Берта покачала головой.

— Да нет. Просто хороший профессионал. Мариус, а дальше-то что?

— Память ему сотру, — решительно сказал он. — Будет думать, что тебя допросил, а про Блэка ничего не выяснил.

— А ты не думаешь, что я — опасная преступница? — Берта улыбнулась.

— Да хватит тебе пургу гнать! Признаться, я и насчёт Блэка-то сомневаюсь. Дело было очень громкое, — пустился Мариус в воспоминания. — Мы его в Школе авроров проходили. Так вот, там полно неясностей! Показания свидетелей-маглов очень неточные, никто толком и не видел, кто "автор" взрыва... Но уж самое непонятное — это то, что труп того волшебника, Питера Петтигрю, так и не нашли. Трупы двенадцати маглов, правда, сильно изуродованные, в наличии, а от Петтигрю остался всего лишь палец. Если эта магия не смогла полностью уничтожить маглов, почему волшебник исчез?.. О, прости, — спохватился Мариус. — Просто это дело мне давно покоя не даёт.

Берта улыбалась. Такому воодушевлению она не могла не посочувствовать.

— Мариус, но Блэка же допрашивали под Веритасерумом, — ну, вот, подшивки "Ежедневного пророка" дают о себе знать. — Потом судили — не самые глупые люди, наверное. Неужели ошибка?

— Ну, во-первых, он сам во всём признался. Сразу. А потом его полгода держали в Либерти... Сама понимаешь.

— Понимаю... — криво усмехнулась Берта.

Он опустил глаза.

— И за то, что год назад было, прости меня.
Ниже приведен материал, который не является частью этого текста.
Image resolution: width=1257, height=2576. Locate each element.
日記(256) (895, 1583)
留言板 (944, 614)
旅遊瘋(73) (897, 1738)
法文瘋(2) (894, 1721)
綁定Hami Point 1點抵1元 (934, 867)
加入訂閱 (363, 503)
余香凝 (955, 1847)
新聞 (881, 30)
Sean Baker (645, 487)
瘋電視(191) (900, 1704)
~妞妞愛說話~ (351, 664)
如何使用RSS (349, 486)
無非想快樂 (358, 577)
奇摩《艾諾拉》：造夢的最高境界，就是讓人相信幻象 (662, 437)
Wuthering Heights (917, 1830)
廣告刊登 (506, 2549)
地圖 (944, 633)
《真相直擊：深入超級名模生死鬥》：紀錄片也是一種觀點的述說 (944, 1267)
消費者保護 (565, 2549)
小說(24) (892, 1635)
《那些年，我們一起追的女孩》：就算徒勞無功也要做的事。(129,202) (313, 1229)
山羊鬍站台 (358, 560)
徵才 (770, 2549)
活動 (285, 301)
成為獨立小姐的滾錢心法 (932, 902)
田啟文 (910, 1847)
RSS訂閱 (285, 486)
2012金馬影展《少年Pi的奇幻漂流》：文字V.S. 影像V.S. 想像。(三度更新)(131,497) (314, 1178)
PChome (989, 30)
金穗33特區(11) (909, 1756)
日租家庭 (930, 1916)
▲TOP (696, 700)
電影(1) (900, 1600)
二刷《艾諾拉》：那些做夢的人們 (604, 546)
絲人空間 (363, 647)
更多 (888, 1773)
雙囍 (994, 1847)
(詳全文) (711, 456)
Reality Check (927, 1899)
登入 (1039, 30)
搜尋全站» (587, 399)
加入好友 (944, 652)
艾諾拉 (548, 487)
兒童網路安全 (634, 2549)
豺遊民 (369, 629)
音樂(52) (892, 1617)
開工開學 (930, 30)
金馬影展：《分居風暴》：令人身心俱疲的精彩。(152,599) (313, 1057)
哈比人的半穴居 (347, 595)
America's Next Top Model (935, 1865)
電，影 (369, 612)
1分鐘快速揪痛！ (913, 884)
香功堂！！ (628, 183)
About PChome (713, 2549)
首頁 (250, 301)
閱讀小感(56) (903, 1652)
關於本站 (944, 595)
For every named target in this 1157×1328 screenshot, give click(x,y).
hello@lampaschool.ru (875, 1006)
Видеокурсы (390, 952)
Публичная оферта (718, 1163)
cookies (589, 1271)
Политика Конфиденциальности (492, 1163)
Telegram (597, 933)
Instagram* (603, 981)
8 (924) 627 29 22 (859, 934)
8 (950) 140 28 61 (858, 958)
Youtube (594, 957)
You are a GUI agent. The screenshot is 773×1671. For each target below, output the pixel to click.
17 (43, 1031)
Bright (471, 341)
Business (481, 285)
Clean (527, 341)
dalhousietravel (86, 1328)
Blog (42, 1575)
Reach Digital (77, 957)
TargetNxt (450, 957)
Понимаешь, ты — моё первое задержание, — тоном, каким говорят о первой любви, произнёс Патил. — Я же до этого в канцелярии сидел, бумажки перебирал... А потом меня Бамберг с собой взял. Ну, я и решил показать, на что способен.

— Показал уж... Слушай, — вернулась Берта к делам насущным, — я так поняла, что мне (и не только) светит под большую раздачу попасть.

— Если не в расход, — согласно кивнул Патил. — Фадж теперь вертится, как уж на сковородке. Как же — был Блэк в руках, а ищи его теперь! В магическом сообществе наше Министерство оптом и в розницу такими словами поминают... Вот он и боится — не поймают сейчас Блэка, так ведь власть могут и поменять. Насильственно. А так — вроде бы всё под контролем, граждане, самого убийцу мы ещё ищем, зато соратники его уже в тюрьме...

— Что же мне теперь делать? — Берта чуть растерялась. Ей никогда ещё не случалось вляпаться так по-крупному.

Мариус задумался. Потом решительно сказал:

— Исчезнуть. Они могут этого так не оставить и пришлют к тебе кого-нибудь посерьёзнее нас с Бамбергом.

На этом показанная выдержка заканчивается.